# Extracted data start

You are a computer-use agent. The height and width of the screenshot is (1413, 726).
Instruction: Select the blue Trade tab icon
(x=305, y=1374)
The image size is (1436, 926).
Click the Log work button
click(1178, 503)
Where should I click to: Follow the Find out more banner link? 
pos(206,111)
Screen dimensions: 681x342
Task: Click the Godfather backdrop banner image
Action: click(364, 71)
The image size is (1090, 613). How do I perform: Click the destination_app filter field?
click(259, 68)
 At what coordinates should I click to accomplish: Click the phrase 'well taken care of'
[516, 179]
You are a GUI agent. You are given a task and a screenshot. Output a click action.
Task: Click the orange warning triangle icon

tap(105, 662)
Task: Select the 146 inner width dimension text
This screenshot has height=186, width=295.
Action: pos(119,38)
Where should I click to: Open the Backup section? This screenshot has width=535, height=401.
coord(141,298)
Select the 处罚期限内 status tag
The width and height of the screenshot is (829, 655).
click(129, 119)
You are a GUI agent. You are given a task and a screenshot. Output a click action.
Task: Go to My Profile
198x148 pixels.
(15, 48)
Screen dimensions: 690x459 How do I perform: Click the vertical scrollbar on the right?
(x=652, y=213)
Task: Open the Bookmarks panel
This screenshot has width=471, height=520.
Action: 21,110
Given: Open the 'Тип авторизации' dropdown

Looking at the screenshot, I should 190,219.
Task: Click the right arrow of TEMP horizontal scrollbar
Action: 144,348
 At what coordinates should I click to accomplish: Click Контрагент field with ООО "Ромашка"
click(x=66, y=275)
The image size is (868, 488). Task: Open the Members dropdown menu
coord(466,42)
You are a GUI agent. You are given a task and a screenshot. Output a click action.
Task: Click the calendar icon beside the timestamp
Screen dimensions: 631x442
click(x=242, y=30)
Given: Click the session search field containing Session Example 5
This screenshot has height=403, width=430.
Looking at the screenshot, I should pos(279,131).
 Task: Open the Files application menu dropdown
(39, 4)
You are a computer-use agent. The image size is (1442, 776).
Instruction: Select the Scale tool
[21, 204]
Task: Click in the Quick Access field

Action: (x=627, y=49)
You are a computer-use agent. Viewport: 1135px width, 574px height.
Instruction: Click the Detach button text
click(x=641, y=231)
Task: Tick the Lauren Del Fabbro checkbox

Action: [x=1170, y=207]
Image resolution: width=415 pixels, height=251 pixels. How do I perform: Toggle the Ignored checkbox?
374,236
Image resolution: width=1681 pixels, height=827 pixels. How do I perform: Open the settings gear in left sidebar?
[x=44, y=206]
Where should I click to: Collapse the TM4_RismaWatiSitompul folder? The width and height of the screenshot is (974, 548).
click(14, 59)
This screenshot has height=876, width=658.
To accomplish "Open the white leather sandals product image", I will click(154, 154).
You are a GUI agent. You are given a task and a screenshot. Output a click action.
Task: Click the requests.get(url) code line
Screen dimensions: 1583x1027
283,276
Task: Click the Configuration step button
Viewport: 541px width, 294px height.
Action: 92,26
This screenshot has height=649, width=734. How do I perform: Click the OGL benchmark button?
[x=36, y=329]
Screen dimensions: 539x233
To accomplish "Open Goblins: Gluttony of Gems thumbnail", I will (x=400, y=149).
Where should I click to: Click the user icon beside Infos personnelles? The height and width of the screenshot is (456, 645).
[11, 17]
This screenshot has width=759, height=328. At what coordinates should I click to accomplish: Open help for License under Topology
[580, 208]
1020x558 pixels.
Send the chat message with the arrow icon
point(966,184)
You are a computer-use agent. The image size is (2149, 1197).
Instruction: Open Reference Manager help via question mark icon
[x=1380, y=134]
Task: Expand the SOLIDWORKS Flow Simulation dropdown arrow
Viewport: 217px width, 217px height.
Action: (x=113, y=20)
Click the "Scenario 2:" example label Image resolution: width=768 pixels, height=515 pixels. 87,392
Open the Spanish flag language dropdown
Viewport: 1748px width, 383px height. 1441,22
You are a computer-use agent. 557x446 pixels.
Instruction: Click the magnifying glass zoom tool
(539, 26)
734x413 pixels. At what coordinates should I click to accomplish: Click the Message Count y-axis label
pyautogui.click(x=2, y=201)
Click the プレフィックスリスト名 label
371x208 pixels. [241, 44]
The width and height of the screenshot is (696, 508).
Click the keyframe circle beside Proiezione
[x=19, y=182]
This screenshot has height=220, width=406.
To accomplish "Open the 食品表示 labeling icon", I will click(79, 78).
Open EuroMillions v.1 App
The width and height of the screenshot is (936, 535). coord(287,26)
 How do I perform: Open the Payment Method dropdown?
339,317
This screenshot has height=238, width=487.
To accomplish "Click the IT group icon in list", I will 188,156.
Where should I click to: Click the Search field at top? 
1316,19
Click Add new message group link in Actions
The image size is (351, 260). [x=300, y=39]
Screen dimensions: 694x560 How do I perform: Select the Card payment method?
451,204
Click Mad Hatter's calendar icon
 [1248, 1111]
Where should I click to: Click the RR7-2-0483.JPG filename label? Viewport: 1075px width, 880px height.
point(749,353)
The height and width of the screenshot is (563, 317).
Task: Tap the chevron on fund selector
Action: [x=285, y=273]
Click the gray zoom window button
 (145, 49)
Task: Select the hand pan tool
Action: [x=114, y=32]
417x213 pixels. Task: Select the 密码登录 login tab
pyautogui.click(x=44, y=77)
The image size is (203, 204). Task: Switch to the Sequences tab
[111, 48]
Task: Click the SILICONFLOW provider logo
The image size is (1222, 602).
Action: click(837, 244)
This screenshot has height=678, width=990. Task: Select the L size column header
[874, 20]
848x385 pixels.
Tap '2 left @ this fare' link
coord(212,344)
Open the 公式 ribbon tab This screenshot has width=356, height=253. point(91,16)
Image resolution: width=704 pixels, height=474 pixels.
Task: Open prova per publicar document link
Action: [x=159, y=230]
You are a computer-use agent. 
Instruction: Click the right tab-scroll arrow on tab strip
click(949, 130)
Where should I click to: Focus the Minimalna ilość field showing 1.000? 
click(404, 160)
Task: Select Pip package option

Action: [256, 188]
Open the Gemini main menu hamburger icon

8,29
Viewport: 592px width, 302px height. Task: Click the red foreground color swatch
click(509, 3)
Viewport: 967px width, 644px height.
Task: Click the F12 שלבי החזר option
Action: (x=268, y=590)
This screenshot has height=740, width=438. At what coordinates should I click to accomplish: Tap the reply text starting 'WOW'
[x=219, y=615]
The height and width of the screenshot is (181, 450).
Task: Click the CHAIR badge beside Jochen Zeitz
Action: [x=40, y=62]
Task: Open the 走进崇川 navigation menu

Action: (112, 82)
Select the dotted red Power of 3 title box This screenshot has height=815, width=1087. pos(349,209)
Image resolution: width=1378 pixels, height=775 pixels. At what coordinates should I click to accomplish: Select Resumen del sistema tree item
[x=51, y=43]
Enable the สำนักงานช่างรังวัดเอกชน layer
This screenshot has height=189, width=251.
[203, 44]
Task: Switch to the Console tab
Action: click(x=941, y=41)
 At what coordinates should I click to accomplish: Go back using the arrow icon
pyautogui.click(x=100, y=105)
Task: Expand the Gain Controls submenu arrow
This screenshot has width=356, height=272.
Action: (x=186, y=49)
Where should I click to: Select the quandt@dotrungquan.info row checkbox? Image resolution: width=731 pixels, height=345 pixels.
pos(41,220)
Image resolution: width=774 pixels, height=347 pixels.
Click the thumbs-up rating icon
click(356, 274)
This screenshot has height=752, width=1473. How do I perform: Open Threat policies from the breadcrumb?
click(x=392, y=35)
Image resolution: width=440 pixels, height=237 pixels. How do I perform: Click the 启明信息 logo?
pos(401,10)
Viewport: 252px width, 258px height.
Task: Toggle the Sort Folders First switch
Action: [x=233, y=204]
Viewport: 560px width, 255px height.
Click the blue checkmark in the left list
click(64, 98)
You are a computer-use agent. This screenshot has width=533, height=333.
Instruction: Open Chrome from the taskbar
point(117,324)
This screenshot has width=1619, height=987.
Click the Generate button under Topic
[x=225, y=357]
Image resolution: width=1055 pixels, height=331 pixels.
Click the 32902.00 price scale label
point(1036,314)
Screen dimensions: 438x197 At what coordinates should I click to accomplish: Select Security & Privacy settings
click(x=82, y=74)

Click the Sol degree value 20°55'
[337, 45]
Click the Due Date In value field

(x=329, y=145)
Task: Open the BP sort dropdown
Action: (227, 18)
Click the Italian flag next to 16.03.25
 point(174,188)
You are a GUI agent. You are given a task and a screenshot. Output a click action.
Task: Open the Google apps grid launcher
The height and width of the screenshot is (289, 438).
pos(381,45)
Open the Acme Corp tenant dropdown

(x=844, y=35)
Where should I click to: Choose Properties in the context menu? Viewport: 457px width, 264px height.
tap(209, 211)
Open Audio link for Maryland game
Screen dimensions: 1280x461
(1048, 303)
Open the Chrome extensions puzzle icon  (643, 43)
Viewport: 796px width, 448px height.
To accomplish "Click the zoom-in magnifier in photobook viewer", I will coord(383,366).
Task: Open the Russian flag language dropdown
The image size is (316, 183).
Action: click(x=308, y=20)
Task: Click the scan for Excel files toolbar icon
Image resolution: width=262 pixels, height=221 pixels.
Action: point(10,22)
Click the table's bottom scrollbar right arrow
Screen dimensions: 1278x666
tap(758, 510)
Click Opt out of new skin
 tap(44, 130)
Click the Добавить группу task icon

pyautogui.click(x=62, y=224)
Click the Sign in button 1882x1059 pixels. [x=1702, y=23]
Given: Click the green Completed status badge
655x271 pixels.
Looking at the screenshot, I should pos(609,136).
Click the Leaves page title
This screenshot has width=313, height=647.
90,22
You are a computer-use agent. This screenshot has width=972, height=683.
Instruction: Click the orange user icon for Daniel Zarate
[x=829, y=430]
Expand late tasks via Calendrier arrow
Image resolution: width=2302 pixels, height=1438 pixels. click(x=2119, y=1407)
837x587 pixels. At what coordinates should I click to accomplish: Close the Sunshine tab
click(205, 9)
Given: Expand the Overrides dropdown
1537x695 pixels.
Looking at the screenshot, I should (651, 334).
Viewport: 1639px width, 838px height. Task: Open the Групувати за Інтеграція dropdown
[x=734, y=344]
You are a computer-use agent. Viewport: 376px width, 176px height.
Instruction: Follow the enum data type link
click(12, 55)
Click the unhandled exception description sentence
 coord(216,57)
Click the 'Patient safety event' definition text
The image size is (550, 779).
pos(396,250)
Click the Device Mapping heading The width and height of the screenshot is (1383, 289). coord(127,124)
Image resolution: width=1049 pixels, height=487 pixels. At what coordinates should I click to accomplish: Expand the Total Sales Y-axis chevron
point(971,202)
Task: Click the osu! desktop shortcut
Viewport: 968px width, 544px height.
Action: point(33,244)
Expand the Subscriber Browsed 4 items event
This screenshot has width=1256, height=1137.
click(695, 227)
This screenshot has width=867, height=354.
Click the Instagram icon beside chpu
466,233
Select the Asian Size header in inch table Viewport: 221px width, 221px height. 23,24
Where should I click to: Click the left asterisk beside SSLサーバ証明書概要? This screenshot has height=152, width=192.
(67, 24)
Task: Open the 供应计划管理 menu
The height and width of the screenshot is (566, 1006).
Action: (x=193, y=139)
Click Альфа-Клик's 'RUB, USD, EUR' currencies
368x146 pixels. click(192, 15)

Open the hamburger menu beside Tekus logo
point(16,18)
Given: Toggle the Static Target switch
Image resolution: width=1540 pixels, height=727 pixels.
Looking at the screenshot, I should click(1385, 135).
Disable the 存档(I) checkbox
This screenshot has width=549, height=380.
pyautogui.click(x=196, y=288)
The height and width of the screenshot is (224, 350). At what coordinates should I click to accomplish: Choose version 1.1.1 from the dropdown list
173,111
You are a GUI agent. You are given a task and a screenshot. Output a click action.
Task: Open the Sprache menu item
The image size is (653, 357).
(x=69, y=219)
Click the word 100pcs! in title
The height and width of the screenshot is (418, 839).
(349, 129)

# Extracted data end

Please retype the lines above, starting at the line that contains "How do I perform: Open the Payment" and ending after the line that contains "click(404, 160)".

» **Solution below**
 How do I perform: Open the Payment Method dropdown?
339,317
This screenshot has height=238, width=487.
To accomplish "Click the IT group icon in list", I will 188,156.
Where should I click to: Click the Search field at top? 
1316,19
Click Add new message group link in Actions
The image size is (351, 260). [x=300, y=39]
Screen dimensions: 694x560 How do I perform: Select the Card payment method?
451,204
Click Mad Hatter's calendar icon
 [1248, 1111]
Where should I click to: Click the RR7-2-0483.JPG filename label? Viewport: 1075px width, 880px height.
point(749,353)
The height and width of the screenshot is (563, 317).
Task: Tap the chevron on fund selector
Action: [x=285, y=273]
Click the gray zoom window button
 (145, 49)
Task: Select the hand pan tool
Action: [x=114, y=32]
417x213 pixels. Task: Select the 密码登录 login tab
pyautogui.click(x=44, y=77)
The image size is (203, 204). Task: Switch to the Sequences tab
[111, 48]
Task: Click the SILICONFLOW provider logo
The image size is (1222, 602).
Action: click(837, 244)
This screenshot has height=678, width=990. Task: Select the L size column header
[874, 20]
848x385 pixels.
Tap '2 left @ this fare' link
coord(212,344)
Open the 公式 ribbon tab This screenshot has width=356, height=253. point(91,16)
Image resolution: width=704 pixels, height=474 pixels.
Task: Open prova per publicar document link
Action: [x=159, y=230]
You are a computer-use agent. 
Instruction: Click the right tab-scroll arrow on tab strip
click(949, 130)
Where should I click to: Focus the Minimalna ilość field showing 1.000? 
click(404, 160)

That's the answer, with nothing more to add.